(Entries taken from a collection)
>>

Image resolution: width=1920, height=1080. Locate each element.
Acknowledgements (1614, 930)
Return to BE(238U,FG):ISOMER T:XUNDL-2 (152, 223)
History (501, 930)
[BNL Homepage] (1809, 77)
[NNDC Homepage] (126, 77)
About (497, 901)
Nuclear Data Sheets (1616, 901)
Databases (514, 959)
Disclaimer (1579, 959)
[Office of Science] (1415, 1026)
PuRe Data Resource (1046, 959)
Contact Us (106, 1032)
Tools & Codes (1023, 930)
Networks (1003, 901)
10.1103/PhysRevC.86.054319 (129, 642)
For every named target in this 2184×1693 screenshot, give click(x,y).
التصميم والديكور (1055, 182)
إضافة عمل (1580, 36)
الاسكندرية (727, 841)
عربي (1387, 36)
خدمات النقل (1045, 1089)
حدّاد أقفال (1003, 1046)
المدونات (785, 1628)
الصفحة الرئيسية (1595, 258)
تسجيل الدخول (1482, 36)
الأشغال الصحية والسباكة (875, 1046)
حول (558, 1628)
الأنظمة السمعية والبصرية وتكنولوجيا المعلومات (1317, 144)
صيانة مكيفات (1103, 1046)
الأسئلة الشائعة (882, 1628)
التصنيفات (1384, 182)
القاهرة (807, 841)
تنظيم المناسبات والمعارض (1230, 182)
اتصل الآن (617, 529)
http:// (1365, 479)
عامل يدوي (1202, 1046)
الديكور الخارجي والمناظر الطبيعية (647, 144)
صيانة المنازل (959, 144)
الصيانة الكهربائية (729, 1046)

<<

Transcribe all entries exactly as they appear above.

Image resolution: width=1920, height=1080. Locate each element.
Acknowledgements (1614, 930)
Return to BE(238U,FG):ISOMER T:XUNDL-2 (152, 223)
History (501, 930)
[BNL Homepage] (1809, 77)
[NNDC Homepage] (126, 77)
About (497, 901)
Nuclear Data Sheets (1616, 901)
Databases (514, 959)
Disclaimer (1579, 959)
[Office of Science] (1415, 1026)
PuRe Data Resource (1046, 959)
Contact Us (106, 1032)
Tools & Codes (1023, 930)
Networks (1003, 901)
10.1103/PhysRevC.86.054319 (129, 642)
For every named target in this 2184×1693 screenshot, give click(x,y).
التصميم والديكور (1055, 182)
إضافة عمل (1580, 36)
الاسكندرية (727, 841)
عربي (1387, 36)
خدمات النقل (1045, 1089)
حدّاد أقفال (1003, 1046)
المدونات (785, 1628)
الصفحة الرئيسية (1595, 258)
تسجيل الدخول (1482, 36)
الأشغال الصحية والسباكة (875, 1046)
حول (558, 1628)
الأنظمة السمعية والبصرية وتكنولوجيا المعلومات (1317, 144)
صيانة مكيفات (1103, 1046)
الأسئلة الشائعة (882, 1628)
التصنيفات (1384, 182)
القاهرة (807, 841)
تنظيم المناسبات والمعارض (1230, 182)
اتصل الآن (617, 529)
http:// (1365, 479)
عامل يدوي (1202, 1046)
الديكور الخارجي والمناظر الطبيعية (647, 144)
صيانة المنازل (959, 144)
الصيانة الكهربائية (729, 1046)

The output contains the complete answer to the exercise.